Para ser mais sucinta: a Ciência exige respostas para que algo seja validado. Provas. Hipóteses, ao menos. Sempre humana e visivelmente justificáveis. A fé, a crença, a busca, não.

 

A necessidade de se ligar a algo superior veio intrínseca ao ente humano, como destaca o autor Mircea Eliade ao utilizar o termo “re-ligare”, ligar novamente o que está embaixo (terra) com o que está em cima (céu). De onde vem “religião”, ritos, crenças. Não me lembro de um povo ateu na Antiguidade, como disse, e sim, poderia ter havido: bastaria “matar” um ente superior e negar o que não se explica.

 

Não quero aqui ser, de maneira alguma, preconceituosa com ateus, cientistas ou, muito menos, religiosos ou (a)gnósticos. Só que, na “ciranda” da compreensão da vida, parecem mais desiludidos, embora mais gélidos, os que se atêm ao niilismo e à Ciência do que os que têm fé e uma mente aberta a outras dimensões, como a espiritual. Estudos comprovam, inclusive, que quem tem fé em algo vive mais, recupera-se mais facilmente de enfermidades e tem uma vida mais leve – não por isso necessariamente amortecida. Há o problema da responsabilidade das escolhas pessoais.

 

Daí que a Ciência tem provado Deus, ou, digamos, um Ente Superior. Ao contrário do que muitos esperavam. A colisão milenar entre Igreja e Ciência, fé e empirismo, considero ultrapassada, embora muitos insistam nela. Cada um escolhe o que lhe aprouver crer. A não crença é uma crença no nada.

 

Eu decidi ter fé: acreditar no que não se vê ou não se espera ou não se compreende. A que, ou a quem irá recorrer quem em nada acredita de sobrenatural, mas tem certeza de que a vida é apenas isso aí que vemos, e a morte é o fim total? E os fenômenos são todos resultados de histeria, esquizofrenia, má interpretação, condicionamento coletivo etc.

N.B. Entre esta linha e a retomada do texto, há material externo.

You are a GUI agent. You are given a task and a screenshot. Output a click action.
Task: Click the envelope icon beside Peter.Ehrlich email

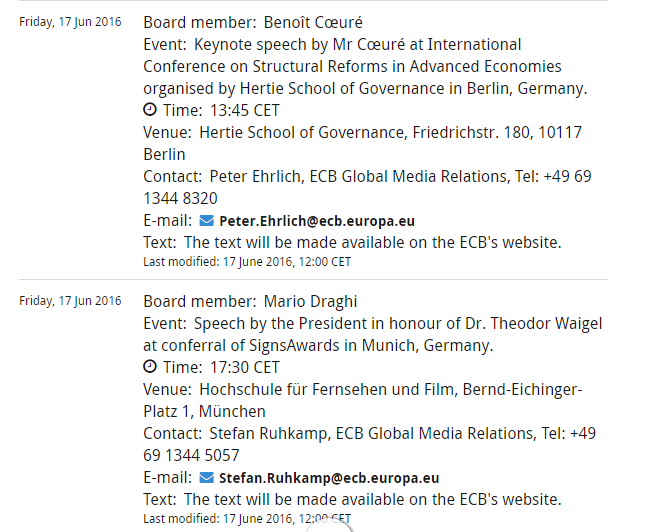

Haja fé para acreditar que tudo se uniu magicamente, através de bilhões de anos, contrariando a Lei do Caos.

 

Nem tudo tem de ser explicado. Não precisa. Perdas, infortúnios, pessoas, fenômenos. Tanto deístas ou gnósticos como ateístas convergem no ponto de que não podem explicar tudo. Aqueles, creem, pela fé, que há uma explicação, um objetivo, uma direção, embora possam não saber durante toda a sua vida qual é especificamente; estes, apenas negam (niilismo).

Como tem sido seu caminho em busca de si mesmo e do que está além, e é maior que você?

 

Sócrates dizia: “Conhece-te a ti mesmo”. Tudo está dentro de nós, mas não creio que seja apenas humano, literal ou simplório.

 

Basta não fecharmos a porta, com uma reação “bovina”, segundo certo “filósofo” bastante difundido na atualidade brasileira: “huuum”. “Mugir” não resolve nada, e ainda é uma forma de desprezo narcisista, eu penso. Mas este “huuuum” pode ser da pessoa que pensa, avalia, busca, reconsidera, e o faz durante toda a sua jornada terrena. Esta é minha reação bovina: ponderar, “caçar” os fatos, as verdades (nem tudo é relativo, embora pontos de vista sejam diferentes), a moral e a ética – que é a reflexão filosófica sobre os princípios, valores e normas que definem nosso comportamento humano.

Nem tudo pode ser explicado, e nunca será.

Então, escolho acreditar no que não entendo e não vejo, mas sinto, vi ou soube de alguma forma. Tão limitados somos, eu e você, e que pedantismo preciosista acharmos que a sabedoria e o conhecimento humanos podem encerrar as questões do Universo, do livre-arbítrio, do passado, presente e futuro. Busque sempre conhecer a si mesmo e ao mundo, por dentro e por fora de você, na terra e no “céu”, pratique o re-ligare. Se eu fosse você, faria isso, em vez de me afogar em niilismos simplistas e – acredito – nunca suficientes para uma verdadeira felicidade e satisfação humanas.